Elon Musk Archive

Dotcom-Unternehmer steckt seine Gewinne in eine zuverlässige, billige Rakete

Porträt und Interview von Josh Friedman für die Los Angeles Times, entstanden wenige Monate nach der Gründung von SpaceX. Musk, damals 31, erklärt, warum er 50 Millionen Dollar seines PayPal-Vermögens in einen unerprobten Raketenbauer in El Segundo steckt.

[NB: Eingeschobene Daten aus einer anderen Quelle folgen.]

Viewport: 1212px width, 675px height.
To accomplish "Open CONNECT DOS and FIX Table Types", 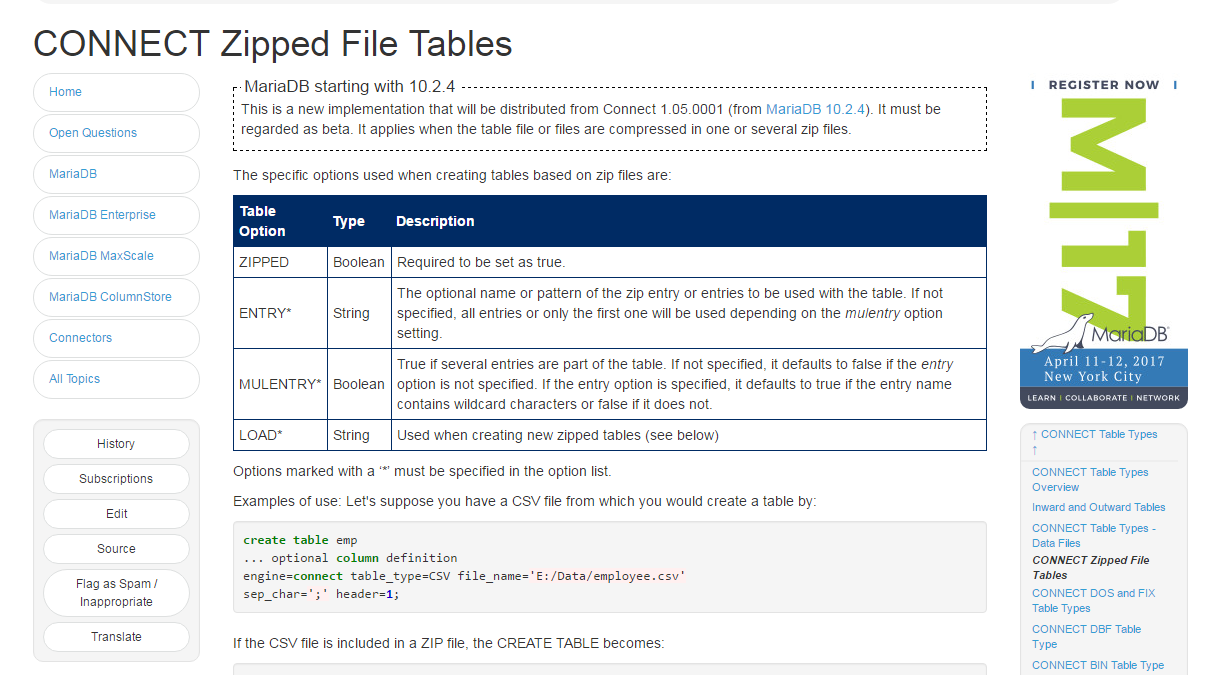I will (1092, 600).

Eines der frühesten Presseporträts von Musk als Raumfahrtunternehmer. Rund 150 Millionen Dollar in eBay-Aktien hatte er erhalten, als der Auktionsriese PayPal übernahm — jene Zahlungsfirma, die er drei Jahre zuvor mitgegründet hatte —, und 50 Millionen davon Space Exploration Technologies zugesagt. Der Artikel beschreibt die Falcon: eine zweistufige, gut 20 Meter lange und 28 Tonnen schwere Rakete, die kleine Nutzlasten für etwa 6 Millionen Dollar pro Flug ins All bringen sollte — weniger als die Hälfte des damals üblichen Preises —, bewusst einfach gehalten, ohne Flügel und mit weniger beweglichen Teilen als die Konkurrenz. SpaceX war damals eine umgebaute Lagerhalle von rund 2.300 Quadratmetern mit offenen Arbeitsplätzen, kostenlosem Cappuccino und einer halbfertigen Rakete in der Werkshalle; Musk hoffte auf einen ersten Flug schon im Dezember. Der Text lässt auch die Zweifler zu Wort kommen, die fragten, ob er ein Visionär der Raumfahrt werde oder nur der jüngste in einer langen Reihe gescheiterter Träumer — nach dem Branchenspruch, man werde im Raketengeschäft am schnellsten Millionär, wenn man als Milliardär anfange.